→ **Document text**
----

I can relate to every word you said here Sheryl, thank you for sharing your thoughts. It really is crazy how much we all push ourselves trying to match society’s expectation to always be on the go and constantly working. We don’t realise how precious our health is until we lose it and it’s crazy how simple tasks like showering, cooking and walking I always took for granted before. Now being able to do them everyday feels like an achievement. No matter how much time passes I constantly need to remind myself to prioritise rest and sleep, whenever I neglect these things like I have the past couple of weeks my health always deteriorates. Thank you for such a timely and important reminder.
Hi Lucy, I’m sorry it’s so relatable 🙁 Pain really is neverending with chronic illness, isn’t it. Doing, or being unable to do, the simplest of tasks can feel so defeating and depressing. But we do live to try again another day. And you’re not alone. Sending hugs xx
Aww…thank you lovely. I think all chronic illness people can relate to it. The vulnerability and mortality. Depending on which way the light shines, it can be either enlightening or frightening… or both 😉
I’m having a very bad day today and my pain is amped considerably. I know it’s a direct result of stressful things that have happened in the last couple of weeks. It’s always there, but very unpredictable. It does force you to really look at things closely. What do I do to make it worse? How am I going to cope with the escalating pain until it backs off? It’s all-consuming.

----

[Saved entries]
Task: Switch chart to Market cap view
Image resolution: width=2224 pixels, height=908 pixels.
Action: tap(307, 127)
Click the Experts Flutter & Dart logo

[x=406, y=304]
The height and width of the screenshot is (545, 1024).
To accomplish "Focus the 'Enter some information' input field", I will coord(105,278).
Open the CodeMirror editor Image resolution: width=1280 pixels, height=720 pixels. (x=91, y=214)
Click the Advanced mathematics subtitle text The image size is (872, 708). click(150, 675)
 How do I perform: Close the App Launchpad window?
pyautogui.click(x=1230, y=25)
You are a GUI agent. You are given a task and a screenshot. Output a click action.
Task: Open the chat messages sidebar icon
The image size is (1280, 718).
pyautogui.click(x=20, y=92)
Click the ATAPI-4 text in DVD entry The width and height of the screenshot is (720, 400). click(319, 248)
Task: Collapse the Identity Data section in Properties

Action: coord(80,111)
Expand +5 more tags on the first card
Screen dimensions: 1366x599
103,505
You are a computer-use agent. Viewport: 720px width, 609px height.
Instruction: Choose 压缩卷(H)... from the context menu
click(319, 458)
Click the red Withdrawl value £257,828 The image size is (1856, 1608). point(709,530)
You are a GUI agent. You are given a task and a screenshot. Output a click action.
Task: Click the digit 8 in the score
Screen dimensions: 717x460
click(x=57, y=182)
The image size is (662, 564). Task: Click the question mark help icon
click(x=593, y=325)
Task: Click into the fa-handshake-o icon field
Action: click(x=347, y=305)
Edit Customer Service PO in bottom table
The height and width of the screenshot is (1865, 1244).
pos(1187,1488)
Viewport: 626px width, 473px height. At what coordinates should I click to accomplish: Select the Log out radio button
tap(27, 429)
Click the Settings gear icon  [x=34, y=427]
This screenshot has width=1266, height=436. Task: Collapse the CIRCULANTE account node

----

→ **About this task**
Carry on the comment thread about living with chronic illness from its last sentence.

→ **Exercise result**
Great post, Sheryl.
I’m so sorry to hear that you’re in pain again Carrie… it truly is neverending and so frustrating, isn’t it? 🙁 I have no idea how you manage to run a business full-time concurrently! For me pain and fatigue occupy so much space in a day and I just can’t focus anymore 🙁 Sending gentle hugs to you and hope you feel a little lighter and better soon.
So true about people’s understandings and assumptions. I have had people think I am fine now because I take medication. As though it is a magical cure that means all my symptoms disappear in a puff of smoke. If only . . .
Yea so true huh…assumptions are a b*tch! If only it were as simple as a linear process, which I think we learn early on, never is the case.
This is a beautiful exploration of an important lesson about chronic illness. The one part “well” people can’t get is the ongoing nature of it, the all day, every day, “eat with it, breathe with it” nature and that can eat at your soul if you let it.
Thank you Melissa. Yes I think it really is hard to comprehend ‘all day, every moment’, because it really is quite impossible to comprehend! It really does sap a person of their soul, and their mental health really needs to a boost in whatever way possible.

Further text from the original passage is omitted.